■ Trecho:
○ ○ ○ ○ ○ ○ ○

Na mesma publicação, a estudante de Direito Eliana Jeruchimson, 22, contou que viveu uma situação semelhante à de Ana quando ainda tinha 17 anos. Nesse caso, o constrangimento ocorreu por um motivo contrário, e a ginecologista a repreendeu por ter ido se consultar enquanto ainda era virgem.

O motivo de Eliana ter ido procurar o atendimento da especialista, no entanto, nada tinha a ver com a sua vida sexual. “Eu tinha cólicas bem fortes e chegava a passar muito mal, minha mãe teve a ideia de irmos à ginecologista para ter uma ‘solução para o problema'”, conta.

Ao entrar no consultório, sem a companhia da mãe, a primeira pergunta feita à Eliana foi sobre a virgindade, ao que ela respondeu que nunca havia tido relações sexuais. Apesar de ter explicado o motivo que a levou à consulta, a ginecologista não quis atendê-la e pediu que ela retornasse só quando não fosse mais virgem

“Ela começou a me dar um esporro, onde dizia que eu não podia ir ao ginecologista se fosse virgem. Encerrando a consulta, fiquei constrangida demais e nunca mais voltei a um ginecologista, eu fiquei completamente e sem reação”, afirmou.

Consulta traumática

Para a advogada Tainara Oliveira, 28, a primeira experiência em um consultório ginecológico também foi traumática e a deixou “desolada, o mês todo chorando”, segundo contou para reportagem. A consulta foi motivada por um corrimento, além de dúvidas sobre o uso do anticoncepcional que a deixavam apreensiva sobre a possibilidade de ganhar peso.

“Eu só tinha transado uma vez e tinha começado ficar com um cara, então comecei a tomar anticoncepcional por conta. Quando falei sobre o corrimento, ela disse que não era normal, que eu não estava me cuidando e foi super grossa”, fala.

Tainara até tentou explicar que não tinha uma vida sexual ativa como a ginecologista pensou, mas não foi levada a sério. Sobre o medo de engordar, recebeu como resposta que era “frescura”. Segundo a advogada, a médica argumentou que “o que engorda é não fechar a boca, anticoncepcional nenhum engorda ou faz mal”.

Depois de fazer os exames solicitados, foi observado que Tainara tinha um cisto. Quanto a isso, a médica respondeu que ela tinha apenas três opções: câncer, que ela estava estéril ou podia não ser nada.

○ ○ ○ ○ ○ ○ ○

■ Material fornecido:
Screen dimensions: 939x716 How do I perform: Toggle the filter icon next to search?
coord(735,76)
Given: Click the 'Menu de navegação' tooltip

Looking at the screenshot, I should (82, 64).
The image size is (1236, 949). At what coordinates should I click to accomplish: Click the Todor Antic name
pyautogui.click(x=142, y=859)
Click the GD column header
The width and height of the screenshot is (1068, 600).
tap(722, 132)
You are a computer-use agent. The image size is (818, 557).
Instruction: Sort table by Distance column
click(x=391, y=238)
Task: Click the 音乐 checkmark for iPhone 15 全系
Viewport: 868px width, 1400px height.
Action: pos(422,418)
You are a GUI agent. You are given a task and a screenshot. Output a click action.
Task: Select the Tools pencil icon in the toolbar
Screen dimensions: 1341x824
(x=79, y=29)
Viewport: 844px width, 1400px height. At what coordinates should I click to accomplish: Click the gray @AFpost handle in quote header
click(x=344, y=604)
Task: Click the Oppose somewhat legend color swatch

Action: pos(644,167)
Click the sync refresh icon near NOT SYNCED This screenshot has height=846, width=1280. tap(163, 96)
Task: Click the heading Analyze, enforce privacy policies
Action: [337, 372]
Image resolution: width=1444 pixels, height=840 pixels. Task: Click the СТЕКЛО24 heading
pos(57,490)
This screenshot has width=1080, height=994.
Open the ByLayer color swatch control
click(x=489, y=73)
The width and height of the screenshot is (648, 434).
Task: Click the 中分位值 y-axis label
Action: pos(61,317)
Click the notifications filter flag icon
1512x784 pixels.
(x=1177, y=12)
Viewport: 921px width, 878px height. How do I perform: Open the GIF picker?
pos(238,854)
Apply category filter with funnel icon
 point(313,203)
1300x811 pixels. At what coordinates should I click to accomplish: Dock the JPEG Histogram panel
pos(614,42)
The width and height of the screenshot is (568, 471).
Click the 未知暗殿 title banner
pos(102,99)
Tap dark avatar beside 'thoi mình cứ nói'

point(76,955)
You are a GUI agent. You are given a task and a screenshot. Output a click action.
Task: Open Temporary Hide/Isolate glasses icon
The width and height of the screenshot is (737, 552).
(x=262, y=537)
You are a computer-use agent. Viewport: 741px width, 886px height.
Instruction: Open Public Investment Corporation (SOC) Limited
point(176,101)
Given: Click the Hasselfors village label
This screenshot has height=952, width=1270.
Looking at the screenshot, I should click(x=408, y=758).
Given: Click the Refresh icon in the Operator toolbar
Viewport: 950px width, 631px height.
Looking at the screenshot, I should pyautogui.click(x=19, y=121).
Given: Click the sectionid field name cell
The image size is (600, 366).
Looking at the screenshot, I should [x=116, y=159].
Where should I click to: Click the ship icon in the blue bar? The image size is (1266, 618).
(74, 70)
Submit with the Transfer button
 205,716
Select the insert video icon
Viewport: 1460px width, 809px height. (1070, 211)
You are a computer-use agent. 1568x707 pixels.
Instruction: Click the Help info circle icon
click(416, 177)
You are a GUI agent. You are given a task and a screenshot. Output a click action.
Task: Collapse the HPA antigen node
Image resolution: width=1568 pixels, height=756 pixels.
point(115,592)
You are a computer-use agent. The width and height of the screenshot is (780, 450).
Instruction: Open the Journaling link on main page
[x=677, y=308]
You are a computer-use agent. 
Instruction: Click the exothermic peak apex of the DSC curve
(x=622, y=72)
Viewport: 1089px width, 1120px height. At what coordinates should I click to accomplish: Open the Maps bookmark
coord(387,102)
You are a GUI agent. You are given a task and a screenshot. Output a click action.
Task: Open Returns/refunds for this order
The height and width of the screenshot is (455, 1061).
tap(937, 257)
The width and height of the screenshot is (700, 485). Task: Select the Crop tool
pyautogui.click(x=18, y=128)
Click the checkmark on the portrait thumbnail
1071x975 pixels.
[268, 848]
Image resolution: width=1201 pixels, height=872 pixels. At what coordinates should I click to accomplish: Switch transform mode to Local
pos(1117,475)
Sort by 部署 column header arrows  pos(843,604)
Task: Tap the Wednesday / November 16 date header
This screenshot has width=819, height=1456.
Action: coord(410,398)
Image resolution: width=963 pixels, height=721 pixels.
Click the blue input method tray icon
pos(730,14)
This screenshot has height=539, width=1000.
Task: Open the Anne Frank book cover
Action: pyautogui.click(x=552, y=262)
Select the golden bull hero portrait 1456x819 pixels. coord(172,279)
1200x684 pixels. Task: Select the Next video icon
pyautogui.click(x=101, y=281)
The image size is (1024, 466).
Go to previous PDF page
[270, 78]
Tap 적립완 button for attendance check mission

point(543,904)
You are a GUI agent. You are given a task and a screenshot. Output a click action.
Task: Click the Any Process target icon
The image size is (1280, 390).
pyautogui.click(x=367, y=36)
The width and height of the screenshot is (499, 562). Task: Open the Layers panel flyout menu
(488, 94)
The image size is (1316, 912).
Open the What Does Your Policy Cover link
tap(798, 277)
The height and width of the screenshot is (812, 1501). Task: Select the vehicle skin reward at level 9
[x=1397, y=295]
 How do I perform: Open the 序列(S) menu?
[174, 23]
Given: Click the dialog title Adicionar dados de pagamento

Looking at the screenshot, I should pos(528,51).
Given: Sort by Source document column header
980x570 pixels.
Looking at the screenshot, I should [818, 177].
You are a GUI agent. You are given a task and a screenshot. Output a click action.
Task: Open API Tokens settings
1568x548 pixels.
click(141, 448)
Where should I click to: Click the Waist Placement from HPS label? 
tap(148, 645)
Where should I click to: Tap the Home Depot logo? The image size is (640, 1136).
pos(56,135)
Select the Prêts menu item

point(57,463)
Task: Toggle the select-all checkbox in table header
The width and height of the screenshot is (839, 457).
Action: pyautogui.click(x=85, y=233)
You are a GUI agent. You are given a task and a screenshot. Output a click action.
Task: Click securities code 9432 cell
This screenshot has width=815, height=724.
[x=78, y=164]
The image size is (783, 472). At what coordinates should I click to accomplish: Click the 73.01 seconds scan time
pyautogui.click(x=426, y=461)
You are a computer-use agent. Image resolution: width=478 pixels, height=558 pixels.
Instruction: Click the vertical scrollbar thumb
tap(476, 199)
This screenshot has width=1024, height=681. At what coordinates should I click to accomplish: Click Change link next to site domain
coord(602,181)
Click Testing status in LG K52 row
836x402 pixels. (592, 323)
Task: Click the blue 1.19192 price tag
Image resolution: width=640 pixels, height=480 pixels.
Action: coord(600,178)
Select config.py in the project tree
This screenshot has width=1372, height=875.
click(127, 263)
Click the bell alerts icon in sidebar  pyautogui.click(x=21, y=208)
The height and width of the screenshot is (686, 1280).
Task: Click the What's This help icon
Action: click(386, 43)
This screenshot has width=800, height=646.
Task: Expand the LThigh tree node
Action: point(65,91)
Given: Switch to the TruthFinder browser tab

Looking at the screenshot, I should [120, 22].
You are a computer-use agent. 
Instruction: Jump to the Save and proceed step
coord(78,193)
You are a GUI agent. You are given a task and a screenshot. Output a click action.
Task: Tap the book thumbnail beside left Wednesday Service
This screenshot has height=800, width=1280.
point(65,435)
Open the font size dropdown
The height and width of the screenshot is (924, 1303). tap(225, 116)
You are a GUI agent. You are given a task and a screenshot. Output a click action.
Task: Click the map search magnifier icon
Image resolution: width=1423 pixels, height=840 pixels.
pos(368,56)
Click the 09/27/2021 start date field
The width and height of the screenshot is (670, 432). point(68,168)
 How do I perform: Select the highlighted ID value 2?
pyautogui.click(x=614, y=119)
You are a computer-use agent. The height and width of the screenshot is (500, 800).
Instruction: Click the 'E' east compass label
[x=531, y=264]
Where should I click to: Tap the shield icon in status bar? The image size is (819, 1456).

○ ○ ○ ○ ○ ○ ○

■ O que se pede:
A. Reproduza do trecho sobre consultas ginecológicas tudo desde "Para a advogada" até "de ganhar peso.".
B. Dê continuidade ao trecho sobre consultas ginecológicas, começando logo após a última frase.

■ Resultados:
A.
Para a advogada Tainara Oliveira, 28, a primeira experiência em um consultório ginecológico também foi traumática e a deixou “desolada, o mês todo chorando”, segundo contou para reportagem. A consulta foi motivada por um corrimento, além de dúvidas sobre o uso do anticoncepcional que a deixavam apreensiva sobre a possibilidade de ganhar peso.

B.
“Nunca esqueço a forma que ela falou, porque foi muito impactante. Ela passou o anticoncepcional, fui tomando, quando fui repetir o exame [para acompanhar o cisto], o médico perguntou o motivo em tão pouco tempo e eu falei exatamente o que ela tinha dito, ele ficou revoltado”, lembra.

Com medo de voltar ao consultório e ” ser julgada novamente”, ela ficou dois anos sem fazer o acompanhamento ginecológico necessário. Hoje ela tem o diagnóstico de síndrome do ovário policístico.

Médico não pode julgar

A reportagem entrou em contato com a Febrasgo (Federação Brasileira das Associações de Ginecologia e Obstetrícia) e questionou o órgão sobre as condutas profissionais relatadas nesta reportagem. A diretora de Defesa e Valorização Profissional da federação Maria Celeste Osório afirmou que “não compete ao médico, de qualquer especialidade, fazer nenhum julgamento” em relação à vida ou atitudes das pacientes.

“Jamais o médico deve julgar ou conduzir [a consulta] dentro de religião ou coisa do gênero. Isso não não é de forma alguma adequado”, afirmou a porta-voz.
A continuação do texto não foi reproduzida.